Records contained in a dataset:
········
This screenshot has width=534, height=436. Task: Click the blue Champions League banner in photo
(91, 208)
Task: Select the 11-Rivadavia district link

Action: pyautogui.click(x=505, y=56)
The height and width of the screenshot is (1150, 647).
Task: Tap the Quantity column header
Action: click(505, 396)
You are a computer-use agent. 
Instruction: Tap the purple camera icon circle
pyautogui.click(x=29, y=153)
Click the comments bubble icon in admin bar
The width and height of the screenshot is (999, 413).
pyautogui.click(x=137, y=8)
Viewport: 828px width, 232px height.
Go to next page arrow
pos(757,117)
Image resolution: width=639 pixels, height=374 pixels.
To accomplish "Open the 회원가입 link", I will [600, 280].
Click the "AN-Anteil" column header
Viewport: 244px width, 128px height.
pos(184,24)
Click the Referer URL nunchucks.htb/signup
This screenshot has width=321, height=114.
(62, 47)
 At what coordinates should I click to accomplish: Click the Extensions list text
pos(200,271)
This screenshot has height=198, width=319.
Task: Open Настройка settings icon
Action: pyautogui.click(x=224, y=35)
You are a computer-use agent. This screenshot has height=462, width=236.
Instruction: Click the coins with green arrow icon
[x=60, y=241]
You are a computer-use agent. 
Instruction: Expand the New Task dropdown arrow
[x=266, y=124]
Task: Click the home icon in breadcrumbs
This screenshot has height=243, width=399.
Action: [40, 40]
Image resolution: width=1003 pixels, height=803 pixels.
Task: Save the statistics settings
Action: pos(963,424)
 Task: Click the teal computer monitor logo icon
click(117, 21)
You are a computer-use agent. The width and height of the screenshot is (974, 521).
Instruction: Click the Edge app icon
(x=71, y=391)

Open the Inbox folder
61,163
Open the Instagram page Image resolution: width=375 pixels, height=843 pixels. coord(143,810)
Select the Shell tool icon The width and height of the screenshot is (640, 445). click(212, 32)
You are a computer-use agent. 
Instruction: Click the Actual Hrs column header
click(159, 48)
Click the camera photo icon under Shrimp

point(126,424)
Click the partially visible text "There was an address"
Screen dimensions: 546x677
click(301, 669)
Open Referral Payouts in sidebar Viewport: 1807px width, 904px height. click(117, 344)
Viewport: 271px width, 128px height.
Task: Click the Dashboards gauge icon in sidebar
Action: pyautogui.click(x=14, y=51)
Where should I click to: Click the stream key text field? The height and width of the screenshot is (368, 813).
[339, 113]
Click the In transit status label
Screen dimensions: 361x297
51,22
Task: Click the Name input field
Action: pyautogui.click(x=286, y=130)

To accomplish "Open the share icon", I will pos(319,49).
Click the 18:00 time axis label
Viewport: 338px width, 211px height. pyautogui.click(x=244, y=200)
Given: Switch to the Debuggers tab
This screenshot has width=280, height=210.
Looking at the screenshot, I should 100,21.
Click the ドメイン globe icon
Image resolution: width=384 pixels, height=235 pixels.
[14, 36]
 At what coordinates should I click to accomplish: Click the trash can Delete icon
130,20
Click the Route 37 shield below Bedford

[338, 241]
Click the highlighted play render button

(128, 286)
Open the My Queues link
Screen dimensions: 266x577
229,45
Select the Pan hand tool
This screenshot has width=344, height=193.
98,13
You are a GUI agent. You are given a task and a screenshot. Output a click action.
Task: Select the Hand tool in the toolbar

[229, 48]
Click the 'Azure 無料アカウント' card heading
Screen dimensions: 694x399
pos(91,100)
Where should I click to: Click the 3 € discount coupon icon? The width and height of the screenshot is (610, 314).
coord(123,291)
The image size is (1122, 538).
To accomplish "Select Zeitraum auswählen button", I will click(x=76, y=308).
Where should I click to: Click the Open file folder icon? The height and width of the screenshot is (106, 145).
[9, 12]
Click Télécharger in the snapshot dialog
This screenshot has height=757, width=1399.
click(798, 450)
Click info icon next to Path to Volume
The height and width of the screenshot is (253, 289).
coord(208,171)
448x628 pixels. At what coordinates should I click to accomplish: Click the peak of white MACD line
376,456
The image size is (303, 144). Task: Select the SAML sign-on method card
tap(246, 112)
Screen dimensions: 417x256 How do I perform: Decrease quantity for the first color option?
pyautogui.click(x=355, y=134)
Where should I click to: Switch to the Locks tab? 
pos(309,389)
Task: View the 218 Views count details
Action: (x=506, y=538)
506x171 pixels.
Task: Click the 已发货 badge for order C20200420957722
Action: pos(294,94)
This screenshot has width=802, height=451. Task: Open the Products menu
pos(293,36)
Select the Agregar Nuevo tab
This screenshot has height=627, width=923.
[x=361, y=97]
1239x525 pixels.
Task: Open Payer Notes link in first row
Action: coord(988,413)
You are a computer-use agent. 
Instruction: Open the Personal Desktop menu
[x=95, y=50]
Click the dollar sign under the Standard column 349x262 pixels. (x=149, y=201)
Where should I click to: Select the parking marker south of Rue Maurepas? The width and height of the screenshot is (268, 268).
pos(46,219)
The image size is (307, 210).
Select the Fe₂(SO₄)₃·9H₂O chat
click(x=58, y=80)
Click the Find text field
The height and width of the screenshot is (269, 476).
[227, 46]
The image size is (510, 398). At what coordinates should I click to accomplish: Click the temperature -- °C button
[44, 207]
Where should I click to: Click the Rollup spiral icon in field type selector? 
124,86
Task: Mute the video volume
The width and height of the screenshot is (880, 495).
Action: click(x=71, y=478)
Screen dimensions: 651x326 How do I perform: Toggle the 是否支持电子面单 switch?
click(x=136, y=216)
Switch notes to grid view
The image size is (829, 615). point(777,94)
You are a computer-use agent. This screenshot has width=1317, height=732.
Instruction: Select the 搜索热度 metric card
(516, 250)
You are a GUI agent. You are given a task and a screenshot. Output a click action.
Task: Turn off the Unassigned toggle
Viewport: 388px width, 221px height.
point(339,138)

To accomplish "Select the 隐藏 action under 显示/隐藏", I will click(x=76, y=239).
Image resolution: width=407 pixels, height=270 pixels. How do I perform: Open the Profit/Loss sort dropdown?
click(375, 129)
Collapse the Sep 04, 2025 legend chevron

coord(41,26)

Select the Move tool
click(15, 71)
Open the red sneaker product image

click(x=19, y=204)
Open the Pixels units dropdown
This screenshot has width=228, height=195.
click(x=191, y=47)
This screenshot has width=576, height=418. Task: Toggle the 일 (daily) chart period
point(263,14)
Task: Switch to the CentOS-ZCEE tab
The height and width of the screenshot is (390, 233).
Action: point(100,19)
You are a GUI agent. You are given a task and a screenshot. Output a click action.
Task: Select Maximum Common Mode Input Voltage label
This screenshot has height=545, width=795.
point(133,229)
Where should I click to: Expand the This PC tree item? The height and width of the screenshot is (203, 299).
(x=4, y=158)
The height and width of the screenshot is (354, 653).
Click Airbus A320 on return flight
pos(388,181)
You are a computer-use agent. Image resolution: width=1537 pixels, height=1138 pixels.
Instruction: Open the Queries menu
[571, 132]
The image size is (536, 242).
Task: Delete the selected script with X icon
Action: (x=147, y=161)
········
Problem description: Give all of the lines above again, exactly as they are.

Exercise answer:
This screenshot has width=534, height=436. Task: Click the blue Champions League banner in photo
(91, 208)
Task: Select the 11-Rivadavia district link

Action: pyautogui.click(x=505, y=56)
The height and width of the screenshot is (1150, 647).
Task: Tap the Quantity column header
Action: click(505, 396)
You are a computer-use agent. 
Instruction: Tap the purple camera icon circle
pyautogui.click(x=29, y=153)
Click the comments bubble icon in admin bar
The width and height of the screenshot is (999, 413).
pyautogui.click(x=137, y=8)
Viewport: 828px width, 232px height.
Go to next page arrow
pos(757,117)
Image resolution: width=639 pixels, height=374 pixels.
To accomplish "Open the 회원가입 link", I will [600, 280].
Click the "AN-Anteil" column header
Viewport: 244px width, 128px height.
pos(184,24)
Click the Referer URL nunchucks.htb/signup
This screenshot has width=321, height=114.
(62, 47)
 At what coordinates should I click to accomplish: Click the Extensions list text
pos(200,271)
This screenshot has height=198, width=319.
Task: Open Настройка settings icon
Action: pyautogui.click(x=224, y=35)
You are a computer-use agent. This screenshot has height=462, width=236.
Instruction: Click the coins with green arrow icon
[x=60, y=241]
You are a computer-use agent. 
Instruction: Expand the New Task dropdown arrow
[x=266, y=124]
Task: Click the home icon in breadcrumbs
This screenshot has height=243, width=399.
Action: [40, 40]
Image resolution: width=1003 pixels, height=803 pixels.
Task: Save the statistics settings
Action: pos(963,424)
 Task: Click the teal computer monitor logo icon
click(117, 21)
You are a computer-use agent. The width and height of the screenshot is (974, 521).
Instruction: Click the Edge app icon
(x=71, y=391)

Open the Inbox folder
61,163
Open the Instagram page Image resolution: width=375 pixels, height=843 pixels. coord(143,810)
Select the Shell tool icon The width and height of the screenshot is (640, 445). click(212, 32)
You are a computer-use agent. 
Instruction: Click the Actual Hrs column header
click(159, 48)
Click the camera photo icon under Shrimp

point(126,424)
Click the partially visible text "There was an address"
Screen dimensions: 546x677
click(301, 669)
Open Referral Payouts in sidebar Viewport: 1807px width, 904px height. click(117, 344)
Viewport: 271px width, 128px height.
Task: Click the Dashboards gauge icon in sidebar
Action: pyautogui.click(x=14, y=51)
Where should I click to: Click the stream key text field? The height and width of the screenshot is (368, 813).
[339, 113]
Click the In transit status label
Screen dimensions: 361x297
51,22
Task: Click the Name input field
Action: pyautogui.click(x=286, y=130)

To accomplish "Open the share icon", I will pos(319,49).
Click the 18:00 time axis label
Viewport: 338px width, 211px height. pyautogui.click(x=244, y=200)
Given: Switch to the Debuggers tab
This screenshot has width=280, height=210.
Looking at the screenshot, I should 100,21.
Click the ドメイン globe icon
Image resolution: width=384 pixels, height=235 pixels.
[14, 36]
 At what coordinates should I click to accomplish: Click the trash can Delete icon
130,20
Click the Route 37 shield below Bedford

[338, 241]
Click the highlighted play render button

(128, 286)
Open the My Queues link
Screen dimensions: 266x577
229,45
Select the Pan hand tool
This screenshot has width=344, height=193.
98,13
You are a GUI agent. You are given a task and a screenshot. Output a click action.
Task: Select the Hand tool in the toolbar

[229, 48]
Click the 'Azure 無料アカウント' card heading
Screen dimensions: 694x399
pos(91,100)
Where should I click to: Click the 3 € discount coupon icon? The width and height of the screenshot is (610, 314).
coord(123,291)
The image size is (1122, 538).
To accomplish "Select Zeitraum auswählen button", I will click(x=76, y=308).
Where should I click to: Click the Open file folder icon? The height and width of the screenshot is (106, 145).
[9, 12]
Click Télécharger in the snapshot dialog
This screenshot has height=757, width=1399.
click(798, 450)
Click info icon next to Path to Volume
The height and width of the screenshot is (253, 289).
coord(208,171)
448x628 pixels. At what coordinates should I click to accomplish: Click the peak of white MACD line
376,456
The image size is (303, 144). Task: Select the SAML sign-on method card
tap(246, 112)
Screen dimensions: 417x256 How do I perform: Decrease quantity for the first color option?
pyautogui.click(x=355, y=134)
Where should I click to: Switch to the Locks tab? 
pos(309,389)
Task: View the 218 Views count details
Action: (x=506, y=538)
506x171 pixels.
Task: Click the 已发货 badge for order C20200420957722
Action: pos(294,94)
This screenshot has width=802, height=451. Task: Open the Products menu
pos(293,36)
Select the Agregar Nuevo tab
This screenshot has height=627, width=923.
[x=361, y=97]
1239x525 pixels.
Task: Open Payer Notes link in first row
Action: coord(988,413)
You are a computer-use agent. 
Instruction: Open the Personal Desktop menu
[x=95, y=50]
Click the dollar sign under the Standard column 349x262 pixels. (x=149, y=201)
Where should I click to: Select the parking marker south of Rue Maurepas? The width and height of the screenshot is (268, 268).
pos(46,219)
The image size is (307, 210).
Select the Fe₂(SO₄)₃·9H₂O chat
click(x=58, y=80)
Click the Find text field
The height and width of the screenshot is (269, 476).
[227, 46]
The image size is (510, 398). At what coordinates should I click to accomplish: Click the temperature -- °C button
[44, 207]
Where should I click to: Click the Rollup spiral icon in field type selector? 
124,86
Task: Mute the video volume
The width and height of the screenshot is (880, 495).
Action: click(x=71, y=478)
Screen dimensions: 651x326 How do I perform: Toggle the 是否支持电子面单 switch?
click(x=136, y=216)
Switch notes to grid view
The image size is (829, 615). point(777,94)
You are a computer-use agent. This screenshot has width=1317, height=732.
Instruction: Select the 搜索热度 metric card
(516, 250)
You are a GUI agent. You are given a task and a screenshot. Output a click action.
Task: Turn off the Unassigned toggle
Viewport: 388px width, 221px height.
point(339,138)

To accomplish "Select the 隐藏 action under 显示/隐藏", I will click(x=76, y=239).
Image resolution: width=407 pixels, height=270 pixels. How do I perform: Open the Profit/Loss sort dropdown?
click(375, 129)
Collapse the Sep 04, 2025 legend chevron

coord(41,26)

Select the Move tool
click(15, 71)
Open the red sneaker product image

click(x=19, y=204)
Open the Pixels units dropdown
This screenshot has width=228, height=195.
click(x=191, y=47)
This screenshot has width=576, height=418. Task: Toggle the 일 (daily) chart period
point(263,14)
Task: Switch to the CentOS-ZCEE tab
The height and width of the screenshot is (390, 233).
Action: point(100,19)
You are a GUI agent. You are given a task and a screenshot. Output a click action.
Task: Select Maximum Common Mode Input Voltage label
This screenshot has height=545, width=795.
point(133,229)
Where should I click to: Expand the This PC tree item? The height and width of the screenshot is (203, 299).
(x=4, y=158)
The height and width of the screenshot is (354, 653).
Click Airbus A320 on return flight
pos(388,181)
You are a computer-use agent. Image resolution: width=1537 pixels, height=1138 pixels.
Instruction: Open the Queries menu
[571, 132]
The image size is (536, 242).
Task: Delete the selected script with X icon
Action: (x=147, y=161)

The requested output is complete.